**Reading text:**

2021 Video Surveillance Deep Dive: Video Records 18% Growth Amid Virus

SSI’s Video Surveillance Deep Dive survey covers installations, technologies, prices, profits, verticals, and challenges from what turned out to be a historically tumultuous 2020.

2021 Video Surveillance Deep Dive: Video Records 18% Growth Amid Virus

If video was not already ubiquitous enough in American life the pandemic managed to make it even more the case as being on camera for meetings and basic communication made plain ol’ voice-only phone conversations seem quaint by comparison.

That may reap some dividends for security dealers and integrators down the line due to an overall higher comfort level with being on camera or videorecorded, but webcams are not professional surveillance equipment.

Although the work-from-home imperative brought Zoom and other video-conferencing platforms to the forefront, at the same time COVID-19’s negative impact was conversely felt within the video surveillance industry.

Among the findings of Security Sales & Integration’s 2021 Video Surveillance Deep Dive survey supporting that contention is the average number of monthly installations and gross profit margins fell as compared to the prior year.

The former declined an average of seven projects (across residential, commercial and industrial sectors) and the latter saw 11 points (-29%) shaved off its 2020 percentage. The average sales prices of commercial and industrial video systems also plunged.

Much of that is attributable to end-user clients’ shutdowns of offices and facilities along with the associated layoffs, furloughs, and delays and cancellations of security projects. When asked directly about the effect of the pandemic on the past year’s video surveillance business, nearly half the respondents rated it as being moderate to enormous.

Fewer than one in five said it was not impactful. Furthermore, while still exhibiting growth, as compared to recent years the market is reported to have grown 37% more slowly in 2021.

Even some of the areas where it was hoped the pandemic might boost business have been refuted by most of the survey’s results. For example, thermal imaging was broadly promoted to solve the issue of monitoring people’s temperatures before they entered buildings, but no significant bump was conveyed by responding dealers and integrators.

Cost and field accuracy as well as nonsecurity-based alternatives were likely among the sticking points that hindered wider adoption through the dealer/integrator channel.

Cloud-based solutions was another segment of the surveillance market that many anticipated would accelerate due to COVID-19 implications — in particular, enabling full offsite operations for customers.

Yet the Deep Dive data indicates dealers/integrators offering video surveillance as a service (VSaaS) declined by 12 percentage points and those selling it experienced 42% less growth than the previous year. One plus was per-camera monthly storage fees climbed 8%.

**Exercise set:**
1. In the video surveillance article, by how many percentage points did the share of dealers and integrators offering video surveillance as a service decline?
2. Resume the video surveillance article after its final sentence, the one saying per-camera monthly storage fees climbed 8%.
The lines come from a separate source unrelated to the video surveillance article.

**Data shown:**
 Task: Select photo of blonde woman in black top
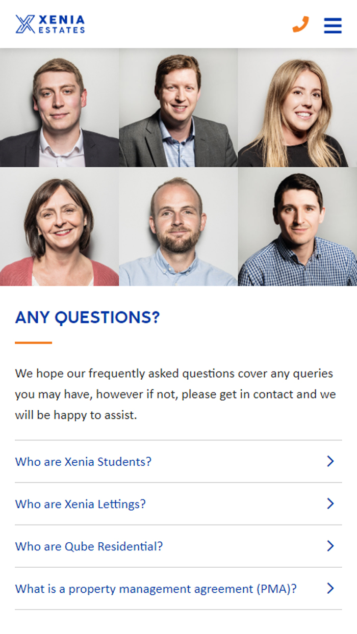(x=297, y=108)
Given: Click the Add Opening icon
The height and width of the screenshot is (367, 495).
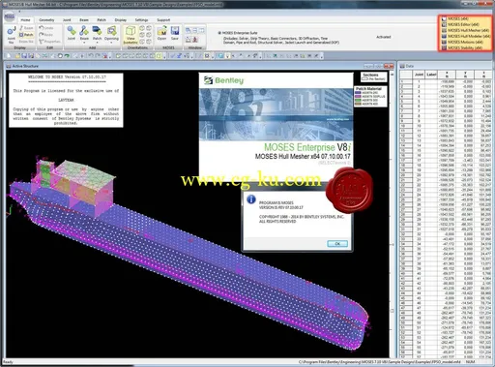Looking at the screenshot, I should tap(111, 33).
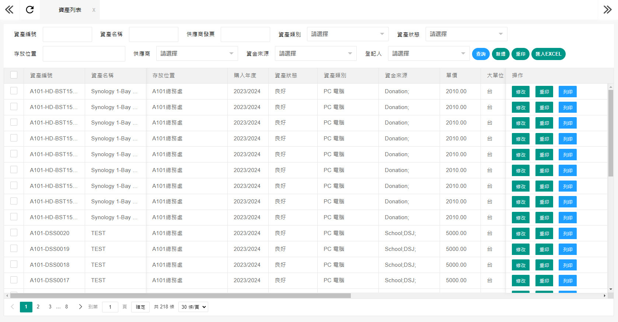Image resolution: width=618 pixels, height=322 pixels.
Task: Click the refresh page icon
Action: pos(30,10)
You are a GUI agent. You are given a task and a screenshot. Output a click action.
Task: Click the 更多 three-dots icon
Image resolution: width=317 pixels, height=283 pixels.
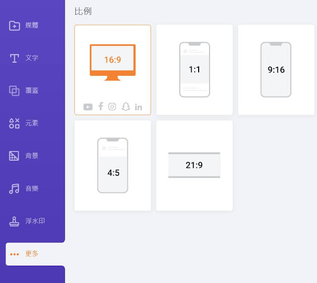click(x=14, y=254)
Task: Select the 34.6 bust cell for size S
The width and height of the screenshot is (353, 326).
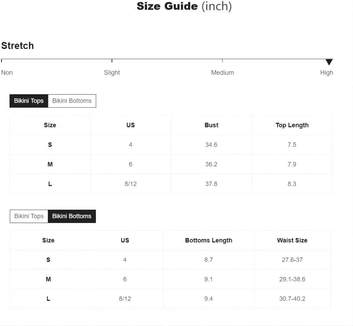Action: [x=211, y=145]
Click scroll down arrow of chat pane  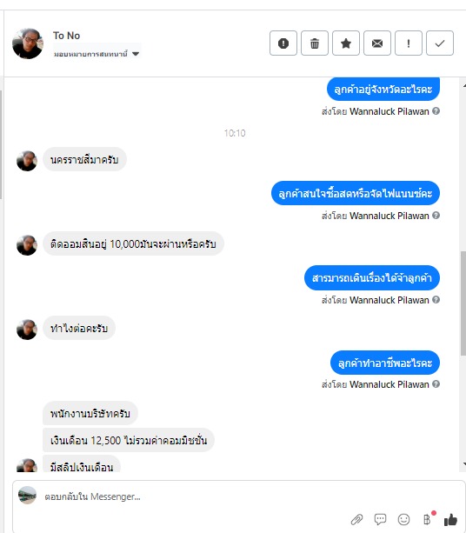(x=463, y=464)

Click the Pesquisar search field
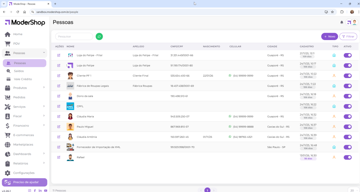click(x=74, y=37)
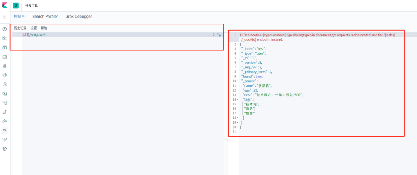Screen dimensions: 417x175
Task: Click the pane resize handle between editors
Action: pyautogui.click(x=226, y=128)
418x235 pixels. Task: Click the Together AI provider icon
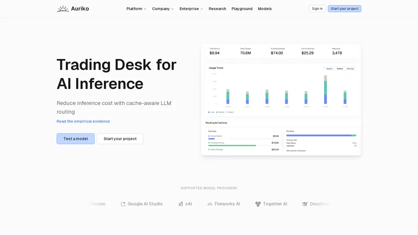(x=258, y=204)
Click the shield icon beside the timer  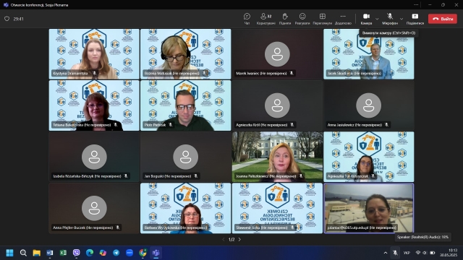pyautogui.click(x=7, y=19)
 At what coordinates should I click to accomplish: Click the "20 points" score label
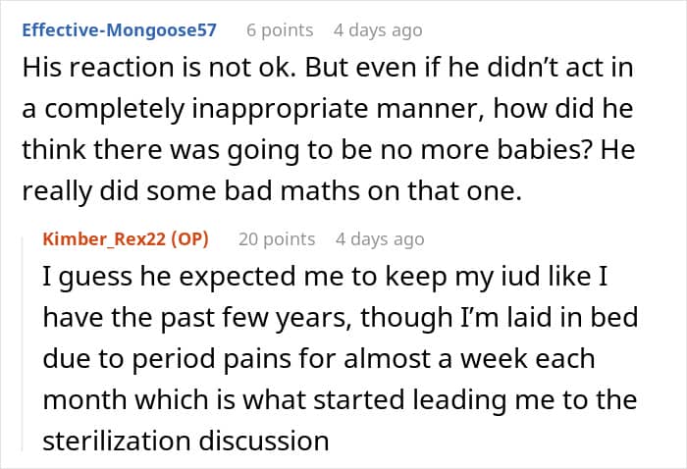(276, 239)

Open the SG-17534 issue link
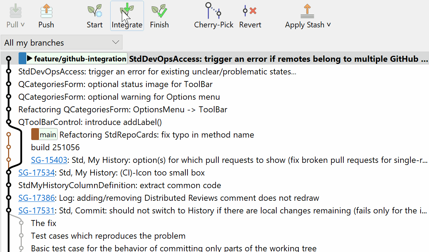pyautogui.click(x=37, y=172)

**Response list:**
1. 12 percentage points.

2.
There are, however, some bright spots, particularly in the residential market (rated as the No. 1 video surveillance vertical) as for most of 2020 home offices became the norm.

The average sales price for a home video surveillance system rose severalfold and the number of cameras per deployment increased by eight units (53%).Pandemic aside, the research highlights other top surveillance sector challenges and concerns.

Turning back to Cloud-based services, among the leading issues were costs, business model and demand. From the end-user perspective relative to networked video surveillance solutions, cybersecurity, quality of service and network complexity were cited as the chief challenges.

Meanwhile, integrators say clients’ IT departments run interference on system deployments 77% of the time.

The third such study of its kind, the SSI 2021 Video Surveillance Deep Dive was conducted during April and included nearly 200 dealers and integrators from throughout the United States and Canada. In addition to the balanced geographical footprint, the study also drew respondents from a wide range of company sizes and years in business.

As well it spanned the residential, commercial and industrial video surveillance sectors — including projects, prices, margins, verticals, challenges, technologies and more.

Presently, with the end of the pandemic in sight and most industry observers expecting a boom of pent-up demand, next year’s Deep Dive figures to blow some of the 2021 numbers out of the water. In totality, in concert with steadily declining costs and swiftly emerging application use cases, video surveillance continues to represent one of the world’s most robust market opportunities.

No one is in a better position to capitalize than installing security dealers and systems integrators. However, in an open, competitive field and in the wake of the business ravages of the pandemic, that will prove truer for some than others. The greatest degree of success is predicated on key factors like leadership, management, marketing, talent, agility, efficiency, training, customer service, vendor partners, etc.

According to the study respondents, ease of installation, cost of hardware and brand recognition to the customer are the top three elements that help them sell more surveillance products. The detailed information that follows also includes dozens of verbatim comments given equipment suppliers direct guidance on how to best serve the video market.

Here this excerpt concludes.